**Work required**
Copy everything from the line containing "Task: Tap the Mar 15 x-axis label" down to the line containing "Action: tap(288, 314)", both of those lines included, and nothing else from the entries.

**Given data**
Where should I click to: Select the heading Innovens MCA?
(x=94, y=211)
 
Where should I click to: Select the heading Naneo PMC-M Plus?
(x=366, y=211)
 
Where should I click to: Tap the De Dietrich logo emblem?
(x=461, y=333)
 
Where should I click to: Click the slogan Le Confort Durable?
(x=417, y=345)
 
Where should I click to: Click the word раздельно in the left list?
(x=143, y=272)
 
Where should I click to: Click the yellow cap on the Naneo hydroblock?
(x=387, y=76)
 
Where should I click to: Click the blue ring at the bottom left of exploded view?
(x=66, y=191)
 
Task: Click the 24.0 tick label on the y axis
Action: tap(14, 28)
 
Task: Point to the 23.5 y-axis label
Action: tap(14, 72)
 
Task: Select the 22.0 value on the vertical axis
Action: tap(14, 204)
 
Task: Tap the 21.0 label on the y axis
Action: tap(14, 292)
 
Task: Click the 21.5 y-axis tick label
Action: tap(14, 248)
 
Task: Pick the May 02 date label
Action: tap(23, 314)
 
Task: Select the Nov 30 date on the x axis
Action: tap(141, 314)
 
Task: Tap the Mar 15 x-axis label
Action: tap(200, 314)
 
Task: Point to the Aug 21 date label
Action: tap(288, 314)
==
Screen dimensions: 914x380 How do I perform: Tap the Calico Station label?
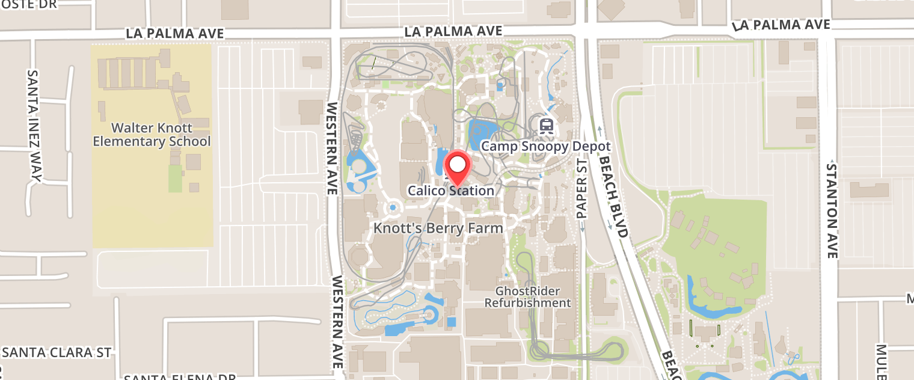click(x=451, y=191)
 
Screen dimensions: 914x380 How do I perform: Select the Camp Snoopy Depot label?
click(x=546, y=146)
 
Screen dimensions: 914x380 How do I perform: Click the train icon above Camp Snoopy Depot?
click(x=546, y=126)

**The solution**
Task: Tap the Mar 15 x-axis label
Action: tap(200, 314)
 
Task: Point to the Aug 21 date label
Action: tap(288, 314)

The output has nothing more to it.